John Davis counters that his members have not been given a chance to give input into the approval of exploration and drilling licenses, neither by the board nor by government authorities such as the Canadian Environmental Assessment Agency.

“In the BP issue,” he says, “the environmental assessment process was carried out without public hearings. Fishermen would have to write a brief to the CEAA, which is completely out of touch with the promises the federal government made about open regulatory process and that fishers would have an opportunity to respond.”

As inscrutable as the CNSOPB may seem now, under the Trudeau government’s proposed Impact Assessment Act (part of omnibus Bill C-69), next year it will gain much more power and direct involvement in the environmental assessment process, which is currently managed by CEAA, with final decisions made by the minister of Environment. The new legislation would require an opportunity for direct input from and cooperation with the petroleum boards.

The problem with that, again according to the federal expert panel review, is that petroleum boards lack expertise in planning for environmental impact assessment. They are oil managers, with backgrounds in the oil industry, not biologists or oceanographers.

Also, as Gretchen Fitzgerald puts it, “They have a tendency to ignore the bigger environmental picture while promoting industry.”

Once again, this proposed change runs counter to the findings of the federal expert panel, which recommended a separate, independent body making decisions on environmental assessments. It isn’t hard to see the danger of having the same group of people, with oil and gas backgrounds, assess, decide on and regulate drilling projects offshore.

Fitzgerald questions the need to have 
offshore Boards at all. “Why do we give so much control to these Boards with small staff and membership when we have governments with those responsibilities?”

She would like to see the formation of an arms-length, tripartite (federal, provincial and Indigenous) decision-making body.

“The new Impact Assessment Act could be a mechanism of that. If you want to have a legitimate process it needs to be done right, with climate and environmental goals incorporated from the beginning.”

Lisa Mitchell of East Coast Environmental Law worries we’re sacrificing credibility for the sake of the board members’ technical expertise.

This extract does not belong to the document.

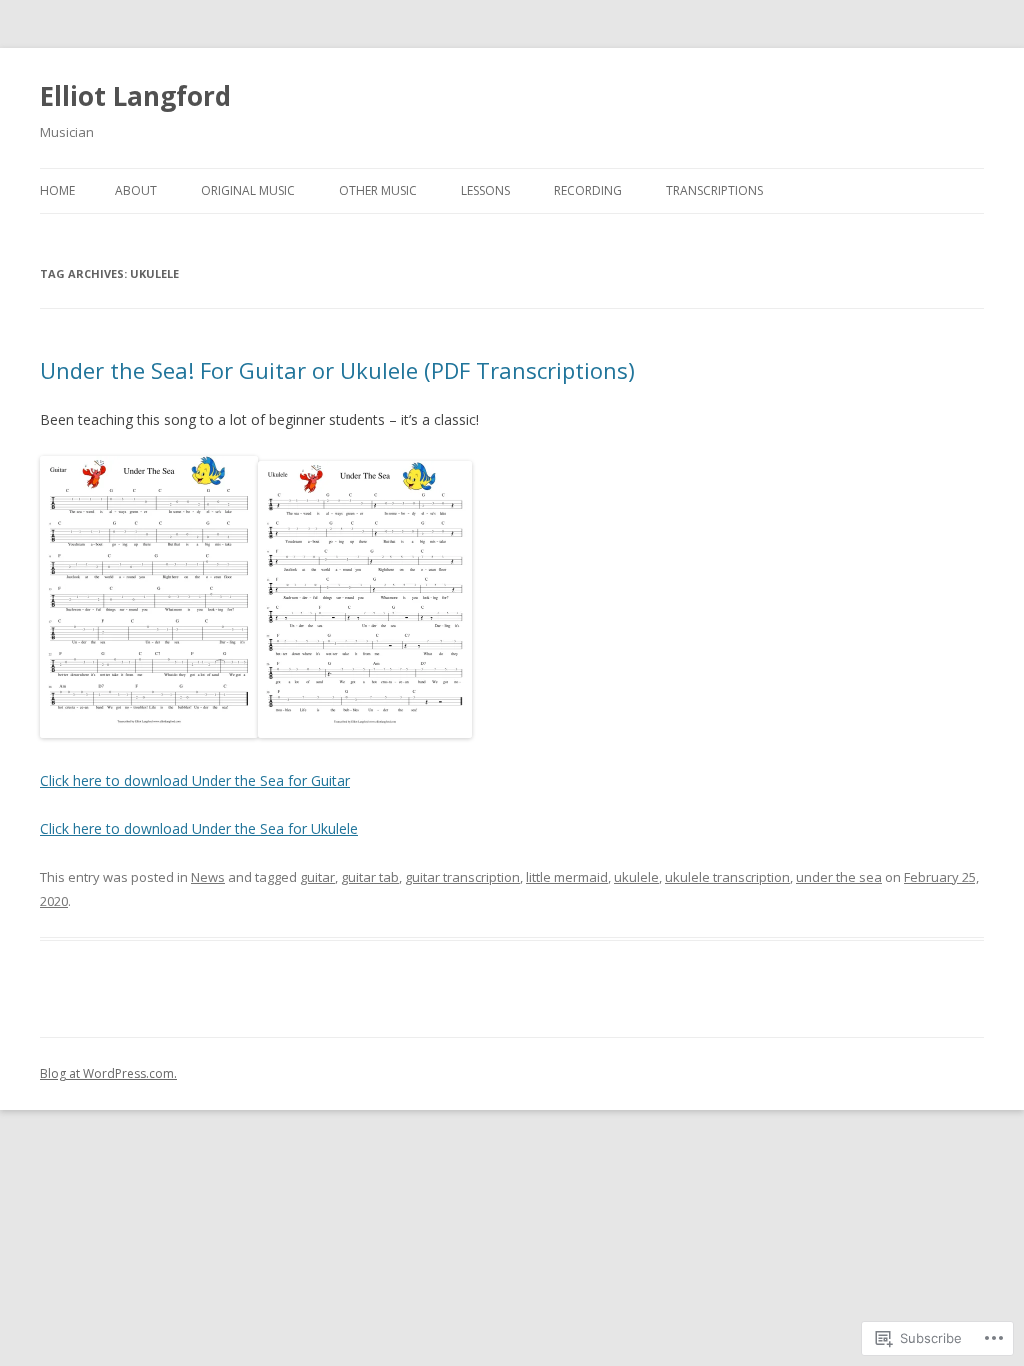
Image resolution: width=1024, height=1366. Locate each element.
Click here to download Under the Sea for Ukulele (199, 828)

“I like the idea of an independent review panel,” she says. “It’s a positive step, but you shouldn’t have the regulator sitting on the panel. The technical expertise is imperative to the process but they shouldn’t have that much influence. They are promoters of the oil and gas industry.”

John Davis points to Norway’s offshore system as a better example of both environmental protection and economic management.

“All areas of Norway’s offshore are closed to oil and gas until they can prove they can work safely and protect the rights of other stakeholders,” he says. “In Nova Scotia all areas are open to industry and it’s up to others to prove it’s not safe. It’s ass-backwards. Add to that the lack of regulation and the potential for disaster is high.”